The first point for determination is whether a renunciation of the right to administer the estate of a deceased person may be made orally or must be in writing. Williams on Executors, 14th Edition at p. 46 is explicit on this point in respect of renunciation by an executor where he says at para. 63:


"An executor cannot refuse by any act or declaration other than a formal renunciation in writing signed by him or his attorney and entered and recorded in the Court."


I have been unable to find any authority which makes any distinction between the method of renunciation by an executor and by a person entitled to administer the estate of an intestate, but I do not think, in view of the specific wording of Section 3(1), that the requirements of the renunciation referred to therein can be materially different from those required of an executor. In the case of Robert Morant (1872-5) 3 P & D 151, Sir J. Hannen said:


"A renunciation does not exist as an effective instrument until it has been recorded."


In that case reference was made to the case of Long v Symes, [1832] EngR 202; 162 ER 1339 where Sir John Nicholl held that a renunciation even by letter was too late in the particular circumstances of that case and insufficient in form. He held that a renunciation was ineffective until it had been recorded in Court. It has also been long established that a renunciation is only effective from the date it is actually filed in Court. I am of the opinion, therefore, that the deceased's father could not and did not effectively renounce orally in favour of the District Administrator.


I would add that I have considered the submission on the part of the Plaintiff that since Section 3(2) of the Administration of Estates Ordinance specifically provides that renunciation under that section must be in writing on one of the forms set out in the First Schedule to the Ordinance whereas no such provision is made or referred to in Section 3(1), it ought to be presumed that a renunciation under Section 3(1) can properly be effected either orally or in writing. I do not accept this view although I do appreciate its apparent logic. I do not accept it for this reason.


Section 3(2) requires a renunciation to be made in one of the forms contained in the First Schedule to the Ordinance. A study of the three forms set out in this schedule with the provisions of Section 3(2) which only covers the case when a deceased has died after making a will, makes it abundantly clear that the third form cannot properly be applied to any of the circumstances that can possibly arise under Section 3(2). Form 3 in this schedule can only possibly be applicable if the deceased died intestate and it is only Section 3(1) that applies in cases of intestacy. It appears to me, therefore, that despite the absence of any specific requirement in Section 3(1) that a renunciation should be in writing, the fact that it does not specifically state that it can be made orally and that a suitable form is prescribed by the First Schedule makes it clear that the use of the term "renounce" in Section 3(1) refers to what is the otherwise usual and only permitted form of renouncing, namely a renunciation in writing.


The next point to be considered is the date from which a renunciation under Section 3(1) of the Administration of Estates Ordinance becomes effective since the District Administrator can and is empowered by the Ordinance to act without any grant having been made by the Court. It is clear that the renunciation does not have to be filed in Court. I think it is also clear that unless and until it has been filed with the District Administrator it can be cancelled or revoked by the person renouncing. Under these circumstances I am led to the conclusion that the renunciation is not effective unless and until it has been delivered to or filed with the District Administrator. Unless and until this has been done the District Administrator has no power or authority to act.

*Goal of the exercise*. Can you copy out the judgment excerpt on renouncing the right to administer an estate word for word, starting with "In that case" and going on through "of the District Administrator."? The material that comes next stands apart from the judgment excerpt.

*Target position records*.
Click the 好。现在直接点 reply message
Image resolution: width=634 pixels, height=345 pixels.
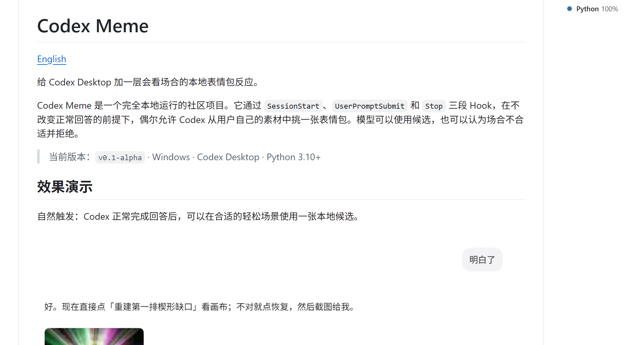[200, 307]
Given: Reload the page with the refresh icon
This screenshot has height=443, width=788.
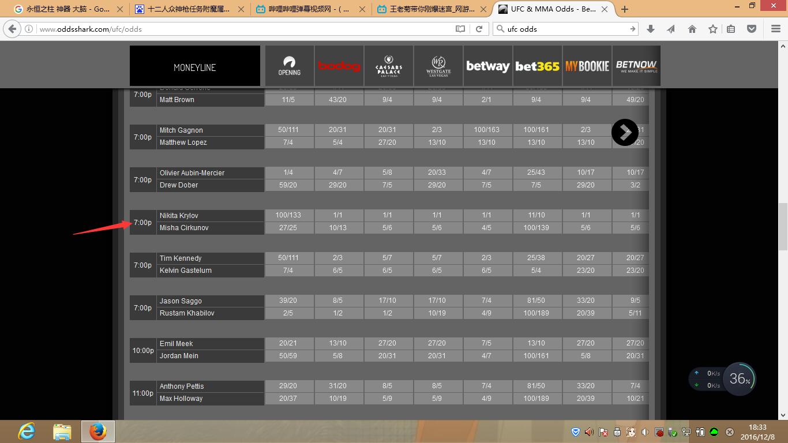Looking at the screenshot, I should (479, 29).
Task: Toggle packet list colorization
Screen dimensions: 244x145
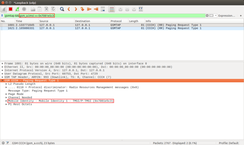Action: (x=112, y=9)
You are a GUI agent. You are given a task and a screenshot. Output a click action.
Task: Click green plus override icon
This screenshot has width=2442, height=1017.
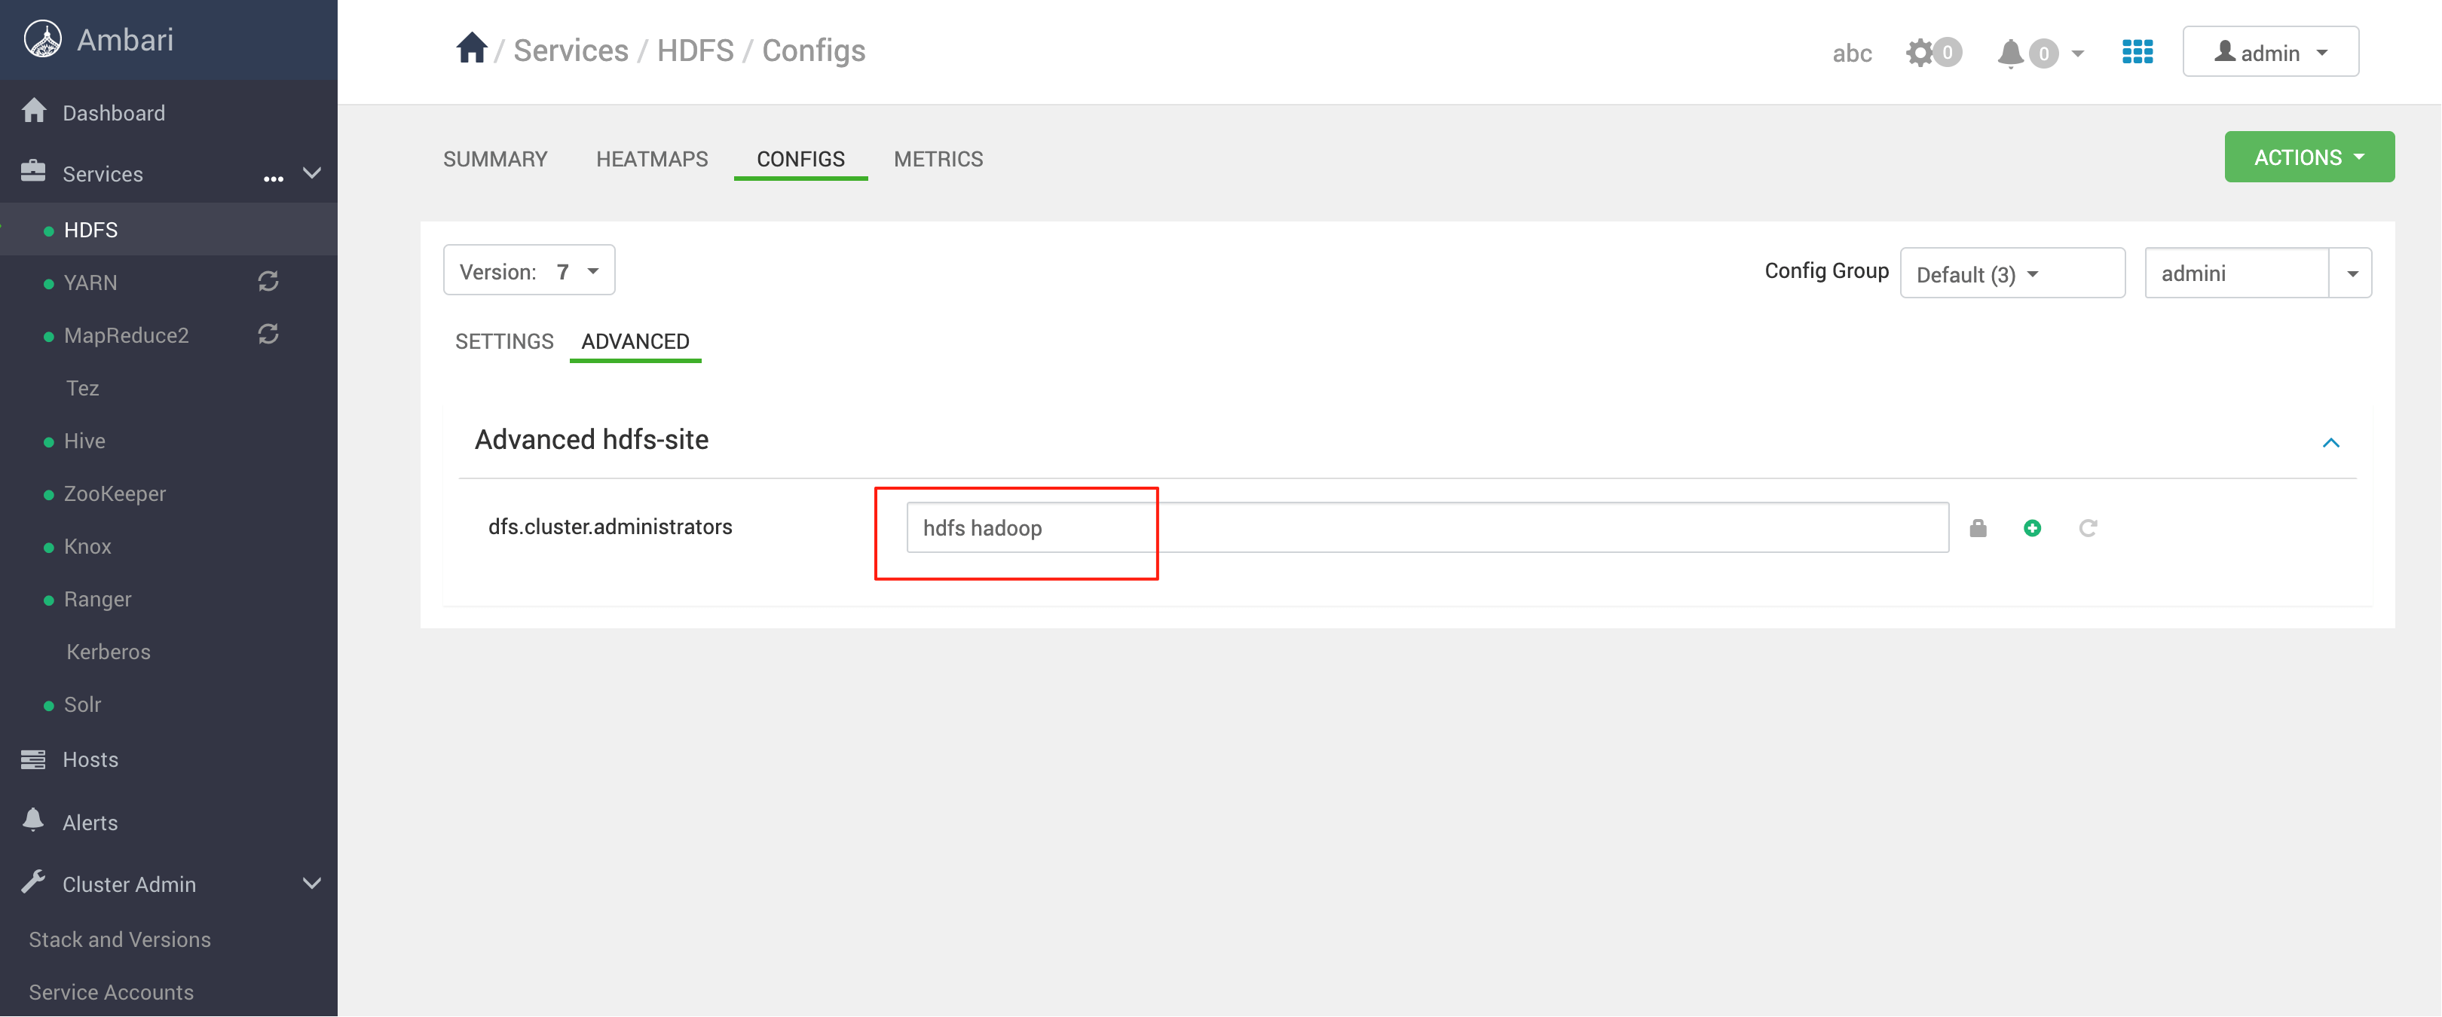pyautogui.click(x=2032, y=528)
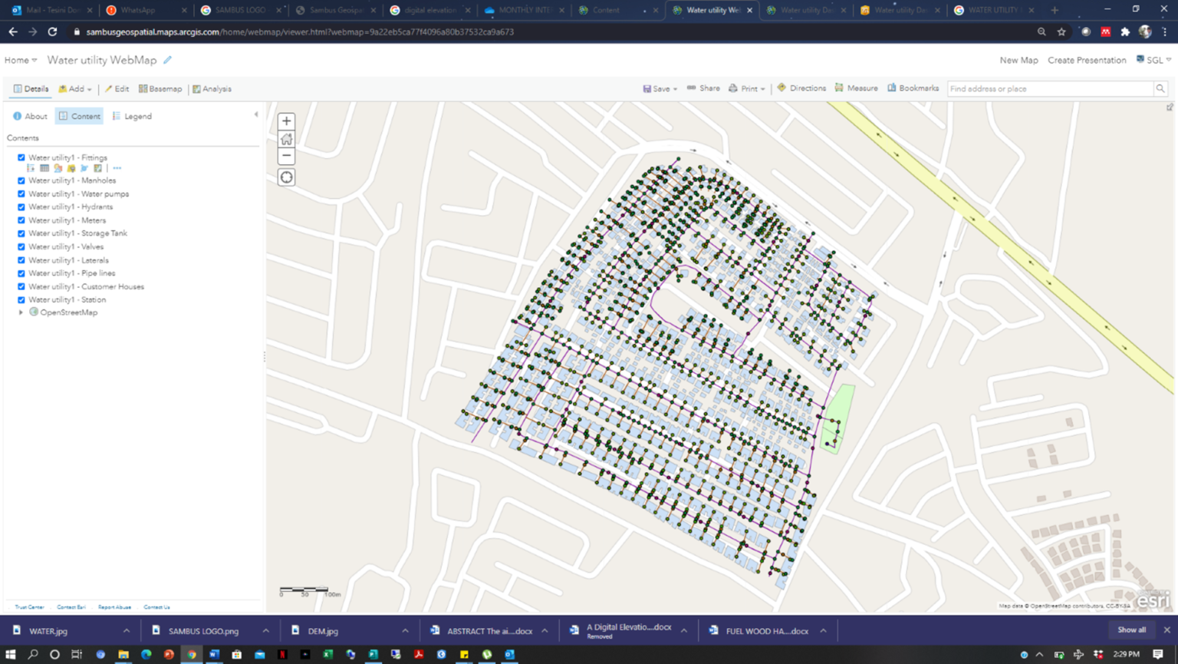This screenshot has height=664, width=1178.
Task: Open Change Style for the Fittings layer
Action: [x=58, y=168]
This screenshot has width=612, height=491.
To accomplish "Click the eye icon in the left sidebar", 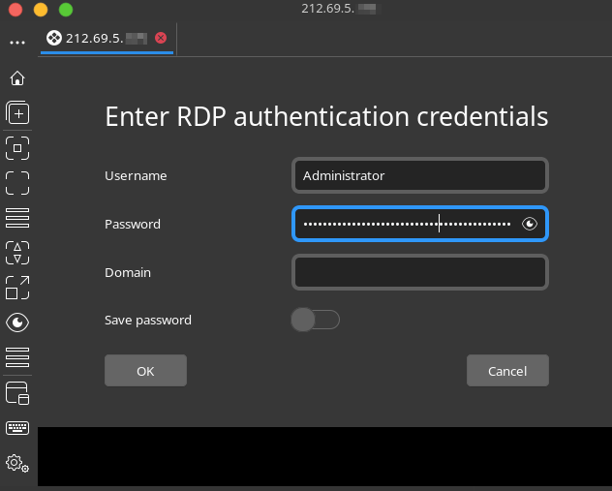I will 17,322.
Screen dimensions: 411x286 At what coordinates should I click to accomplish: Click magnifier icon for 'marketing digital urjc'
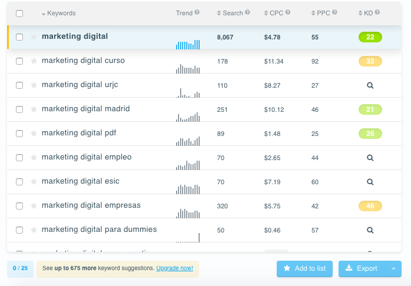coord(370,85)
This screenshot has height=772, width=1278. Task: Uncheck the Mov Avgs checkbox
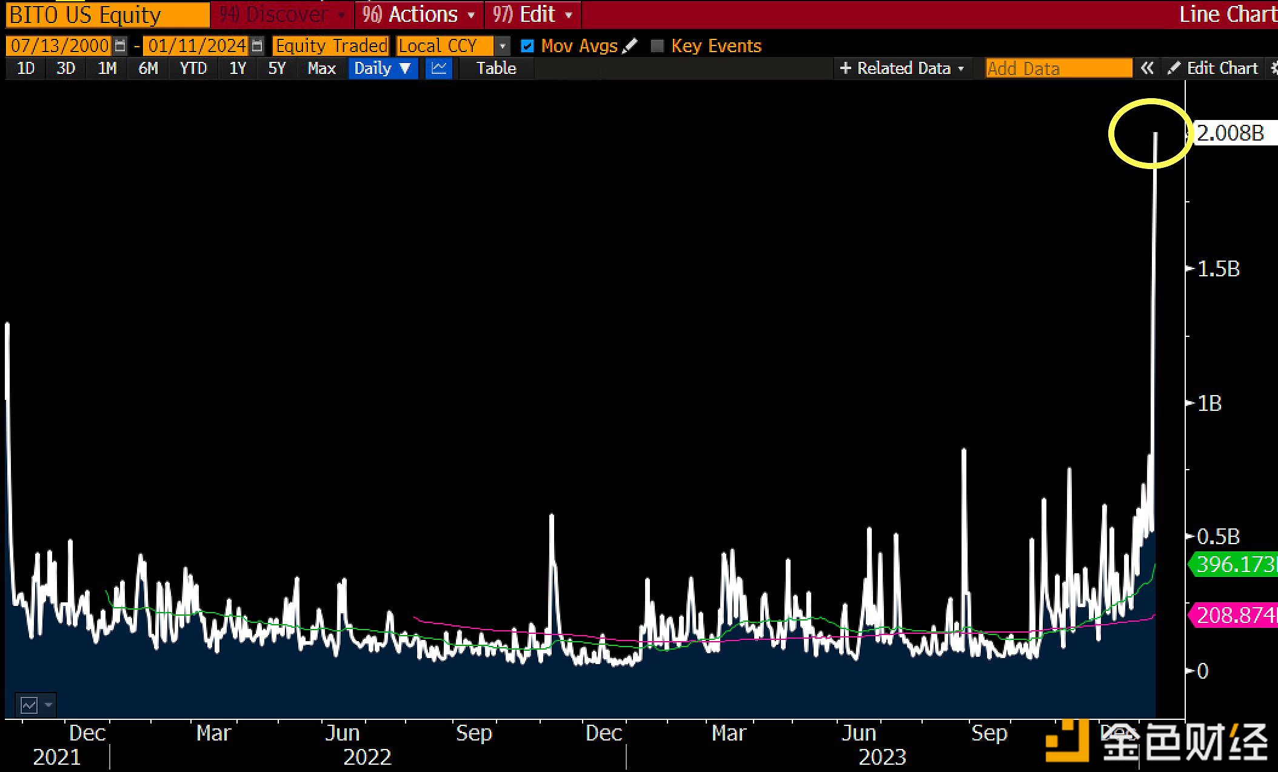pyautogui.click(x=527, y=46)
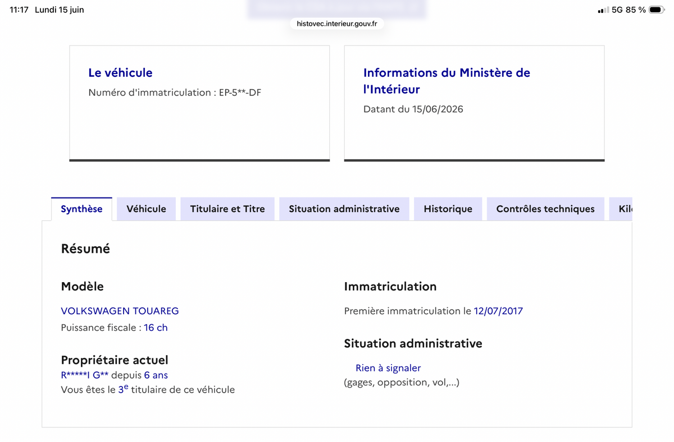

*Exercise solution*.
In that case reference was made to the case of Long v Symes, [1832] EngR 202; 162 ER 1339 where Sir John Nicholl held that a renunciation even by letter was too late in the particular circumstances of that case and insufficient in form. He held that a renunciation was ineffective until it had been recorded in Court. It has also been long established that a renunciation is only effective from the date it is actually filed in Court. I am of the opinion, therefore, that the deceased's father could not and did not effectively renounce orally in favour of the District Administrator.